Here is what's in smbd.log: [2015/03/30 02:49:06.359810, 1, pid=45373] ../source3/lib/messages_dgm.c:269(messaging_dgm_init) unix_msg_init failed: Address already in use [2015/03/30 02:49:06.366289, 0, pid=45373] ../source3/lib/messages.c:346(messaging_reinit) messaging_dgm_init failed: Address already in use [2015/03/30 02:49:06.366463, 0, pid=45373] ../source3/lib/util.c:480(reinit_after_fork) messaging_reinit() failed: NT_STATUS_ADDRESS_ALREADY_ASSOCIATED [2015/03/30 02:49:06.366687, 0, pid=45373] ../source3/smbd/server.c:623(smbd_accept_connection) reinit_after_fork() failed [2015/03/30 02:49:06.366874, 0, pid=45373] ../source3/lib/util.c:788(smb_panic_s3) PANIC (pid 45373): reinit_after_fork() failed [2015/03/30 02:49:06.368445, 0, pid=45373] ../source3/lib/util.c:899(log_stack_trace) BACKTRACE: 10 stack frames: #0 /tmw-nas-3p/samba/lib/libsmbconf.so.0'log_stack_trace+0x26 [0xfffffd7ff95275e6] #1 /tmw-nas-3p/samba/lib/libsmbconf.so.0'smb_panic_s3+0x21 [0xfffffd7ff95276b2] #2 /tmw-nas-3p/samba/lib/libsamba-util.so.0.0.1'smb_panic+0x31 [0xfffffd7ffa93e2c1] #3 /tmw-nas-3p/samba/sbin/smbd'smbd_accept_connection+0x341 [0x40bc11] #4 /tmw-nas-3p/samba/lib/libsmbconf.so.0'run_events_poll+0x168 [0xfffffd7ff953c808] #5 /tmw-nas-3p/samba/lib/libsmbconf.so.0's3_event_loop_once+0xd3 [0xfffffd7ff953ca63] #6 /tmw-nas-3p/samba/lib/private/libtevent.so.0.9.22'_tevent_loop_once+0x8d [0xfffffd7ffa0579cd] #7 /tmw-nas-3p/samba/lib/private/libtevent.so.0.9.22'tevent_common_loop_wait+0x23 [0xfffffd7ffa057b93] #8 /tmw-nas-3p/samba/sbin/smbd'main+0x138a [0x40d6ba] #9 /tmw-nas-3p/samba/sbin/smbd'_start+0x6c [0x4085dc] [2015/03/30 02:49:06.369651, 0, pid=45373] ../source3/lib/dumpcore.c:318(dump_core) dumping core in /tmw-nas-3p/samba/var/cores/smbd
We've struggled with this issue for a few weeks.

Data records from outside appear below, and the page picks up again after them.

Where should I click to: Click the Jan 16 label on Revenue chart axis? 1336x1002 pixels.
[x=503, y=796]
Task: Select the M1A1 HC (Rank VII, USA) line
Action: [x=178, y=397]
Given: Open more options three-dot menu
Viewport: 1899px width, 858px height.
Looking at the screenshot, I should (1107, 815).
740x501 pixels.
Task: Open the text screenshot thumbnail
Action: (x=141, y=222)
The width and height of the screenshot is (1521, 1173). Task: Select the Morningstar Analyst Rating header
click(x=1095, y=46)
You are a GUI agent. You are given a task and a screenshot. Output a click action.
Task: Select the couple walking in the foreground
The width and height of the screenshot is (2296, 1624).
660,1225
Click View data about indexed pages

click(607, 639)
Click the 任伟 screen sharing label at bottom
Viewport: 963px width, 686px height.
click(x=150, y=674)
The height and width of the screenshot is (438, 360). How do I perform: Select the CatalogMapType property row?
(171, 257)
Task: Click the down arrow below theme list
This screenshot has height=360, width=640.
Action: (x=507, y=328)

Our debug version of samba shows that the socket file samba/var/cache/msg/<pid> file does not exist before the bind() call, but bind() fails with EADDRINUSE very sporadically, which is extremely weird. First we thought it might be an OS issue, so we dug deeper into the kernel implementation of the bind() and related stuff, we found out that when doing bind(), the kernel uses the vnode pointer of the socket file as a hash key, if such a key already exists in the hash table, it returns EADDRINUSE. The key is removed from the hash table when closing the socket fd. Apparently things can go wrong if the socket file is unlinked first, and then socket fd is closed, since the OS can reuse the vnode pointer for newer socket file once it is unlinked. Here is when the socket file is removed: source3/lib/unix_msg/unix_msg.c static int unix_dgram_free(struct unix_dgram_ctx *ctx) { if (ctx->send_queues != NULL) { return EBUSY; } if (ctx->send_pool != NULL) { int ret = pthreadpool_destroy(ctx->send_pool); if (ret != 0) { return ret; } ctx->ev_funcs->watch_free(ctx->pool_read_watch); } ctx->ev_funcs->watch_free(ctx->sock_read_watch); if (getpid() == ctx->created_pid) { /* If we created it, unlink. Otherwise someone else might * still have it open */ unlink(ctx->path); } close(ctx->sock); free(ctx->recv_buf); free(ctx); return 0; } I believe the unlink() should be moved after close(ctx->sock), which makes sense to me. This should fix the issue. My co-worker Ken Harris has a C program which can be used to reproduce this behavior. If needed, we can post it here.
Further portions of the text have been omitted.